§ **TASK ITEM**
Note how many lines of the data below hold the word "will", then give that number with no other text.
--- MATERIAL SUPPLIED ---
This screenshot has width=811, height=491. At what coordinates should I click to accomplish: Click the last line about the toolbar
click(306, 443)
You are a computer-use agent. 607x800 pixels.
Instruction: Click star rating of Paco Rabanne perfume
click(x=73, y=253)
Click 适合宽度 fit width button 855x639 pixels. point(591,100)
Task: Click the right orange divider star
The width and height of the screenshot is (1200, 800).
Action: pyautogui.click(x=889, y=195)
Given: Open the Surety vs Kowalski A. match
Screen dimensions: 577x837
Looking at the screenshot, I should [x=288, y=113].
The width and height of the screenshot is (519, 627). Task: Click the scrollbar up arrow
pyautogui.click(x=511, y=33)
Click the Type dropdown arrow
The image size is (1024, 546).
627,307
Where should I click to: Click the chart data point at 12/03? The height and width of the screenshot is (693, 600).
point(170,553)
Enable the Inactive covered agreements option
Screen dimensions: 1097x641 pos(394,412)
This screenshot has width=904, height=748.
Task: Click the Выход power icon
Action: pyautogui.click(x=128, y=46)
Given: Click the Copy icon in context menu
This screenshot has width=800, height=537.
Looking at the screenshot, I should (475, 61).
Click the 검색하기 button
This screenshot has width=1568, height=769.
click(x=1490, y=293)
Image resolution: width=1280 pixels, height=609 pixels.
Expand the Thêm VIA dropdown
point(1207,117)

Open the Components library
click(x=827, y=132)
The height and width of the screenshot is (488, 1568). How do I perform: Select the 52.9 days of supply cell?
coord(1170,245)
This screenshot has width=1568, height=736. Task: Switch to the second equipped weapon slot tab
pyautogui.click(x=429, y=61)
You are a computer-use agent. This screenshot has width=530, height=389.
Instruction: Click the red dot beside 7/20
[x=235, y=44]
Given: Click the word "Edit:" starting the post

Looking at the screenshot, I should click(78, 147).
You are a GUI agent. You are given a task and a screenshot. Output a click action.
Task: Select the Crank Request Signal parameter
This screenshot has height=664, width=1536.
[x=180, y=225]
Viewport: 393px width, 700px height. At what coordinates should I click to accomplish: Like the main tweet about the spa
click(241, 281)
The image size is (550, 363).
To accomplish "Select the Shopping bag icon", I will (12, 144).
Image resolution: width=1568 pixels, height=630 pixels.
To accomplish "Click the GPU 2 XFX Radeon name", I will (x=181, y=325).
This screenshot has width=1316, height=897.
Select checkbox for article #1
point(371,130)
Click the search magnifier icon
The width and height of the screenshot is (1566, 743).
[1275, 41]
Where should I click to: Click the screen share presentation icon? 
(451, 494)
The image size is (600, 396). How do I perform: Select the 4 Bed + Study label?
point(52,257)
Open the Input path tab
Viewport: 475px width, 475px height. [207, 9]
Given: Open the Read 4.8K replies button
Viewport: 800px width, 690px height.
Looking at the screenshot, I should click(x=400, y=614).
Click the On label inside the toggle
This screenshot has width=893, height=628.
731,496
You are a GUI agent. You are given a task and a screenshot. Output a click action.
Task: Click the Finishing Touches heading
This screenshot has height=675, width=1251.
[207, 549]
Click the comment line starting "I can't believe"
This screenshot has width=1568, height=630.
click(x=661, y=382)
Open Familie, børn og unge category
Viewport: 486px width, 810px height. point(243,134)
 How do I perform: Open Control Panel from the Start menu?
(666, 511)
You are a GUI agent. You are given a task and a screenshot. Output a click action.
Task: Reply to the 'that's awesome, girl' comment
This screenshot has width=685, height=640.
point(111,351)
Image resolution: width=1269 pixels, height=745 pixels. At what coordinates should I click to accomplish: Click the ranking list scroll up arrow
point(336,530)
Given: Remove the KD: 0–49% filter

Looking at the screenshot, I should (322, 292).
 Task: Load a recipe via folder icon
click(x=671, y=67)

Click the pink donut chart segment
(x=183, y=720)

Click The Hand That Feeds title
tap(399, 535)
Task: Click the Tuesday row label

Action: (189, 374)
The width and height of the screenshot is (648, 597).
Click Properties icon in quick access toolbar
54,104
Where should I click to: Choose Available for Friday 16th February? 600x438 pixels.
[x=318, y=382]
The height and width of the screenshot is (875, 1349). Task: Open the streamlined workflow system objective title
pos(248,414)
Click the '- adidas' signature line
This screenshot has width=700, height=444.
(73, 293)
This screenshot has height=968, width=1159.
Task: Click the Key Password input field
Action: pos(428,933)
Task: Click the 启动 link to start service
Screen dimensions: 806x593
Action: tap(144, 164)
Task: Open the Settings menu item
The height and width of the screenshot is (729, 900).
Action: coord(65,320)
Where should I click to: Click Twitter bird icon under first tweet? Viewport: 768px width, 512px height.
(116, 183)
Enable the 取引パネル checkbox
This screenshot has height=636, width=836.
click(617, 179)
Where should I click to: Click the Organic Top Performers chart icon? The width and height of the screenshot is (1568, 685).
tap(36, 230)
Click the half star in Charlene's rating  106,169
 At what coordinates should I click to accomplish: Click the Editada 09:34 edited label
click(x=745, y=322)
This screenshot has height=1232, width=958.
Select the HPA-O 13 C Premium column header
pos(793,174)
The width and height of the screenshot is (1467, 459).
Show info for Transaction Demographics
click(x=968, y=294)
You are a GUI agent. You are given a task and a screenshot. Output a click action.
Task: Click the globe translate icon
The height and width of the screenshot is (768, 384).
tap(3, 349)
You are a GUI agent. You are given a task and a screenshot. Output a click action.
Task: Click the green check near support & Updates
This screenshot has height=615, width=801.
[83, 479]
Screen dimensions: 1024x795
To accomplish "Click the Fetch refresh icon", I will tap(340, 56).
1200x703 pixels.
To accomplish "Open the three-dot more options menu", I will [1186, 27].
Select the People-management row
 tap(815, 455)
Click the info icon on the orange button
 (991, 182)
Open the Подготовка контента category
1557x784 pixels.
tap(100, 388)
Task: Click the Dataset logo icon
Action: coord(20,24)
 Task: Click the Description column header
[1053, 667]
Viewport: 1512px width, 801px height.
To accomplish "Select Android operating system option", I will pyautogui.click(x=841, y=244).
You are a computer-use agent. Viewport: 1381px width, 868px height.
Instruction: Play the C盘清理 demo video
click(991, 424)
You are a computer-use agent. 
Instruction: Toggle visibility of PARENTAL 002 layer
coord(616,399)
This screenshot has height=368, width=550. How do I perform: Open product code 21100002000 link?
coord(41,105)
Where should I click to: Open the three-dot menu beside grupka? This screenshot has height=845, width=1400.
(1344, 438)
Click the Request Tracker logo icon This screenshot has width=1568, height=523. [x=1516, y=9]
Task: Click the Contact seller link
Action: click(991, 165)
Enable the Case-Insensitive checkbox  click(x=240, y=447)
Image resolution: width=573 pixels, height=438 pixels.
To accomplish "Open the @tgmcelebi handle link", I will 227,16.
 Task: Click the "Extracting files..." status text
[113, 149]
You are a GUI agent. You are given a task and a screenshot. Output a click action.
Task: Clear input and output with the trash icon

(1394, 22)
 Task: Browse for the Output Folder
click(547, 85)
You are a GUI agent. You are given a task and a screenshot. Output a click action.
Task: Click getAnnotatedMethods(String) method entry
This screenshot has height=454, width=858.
---
§ **OUTPUT BELOW**
6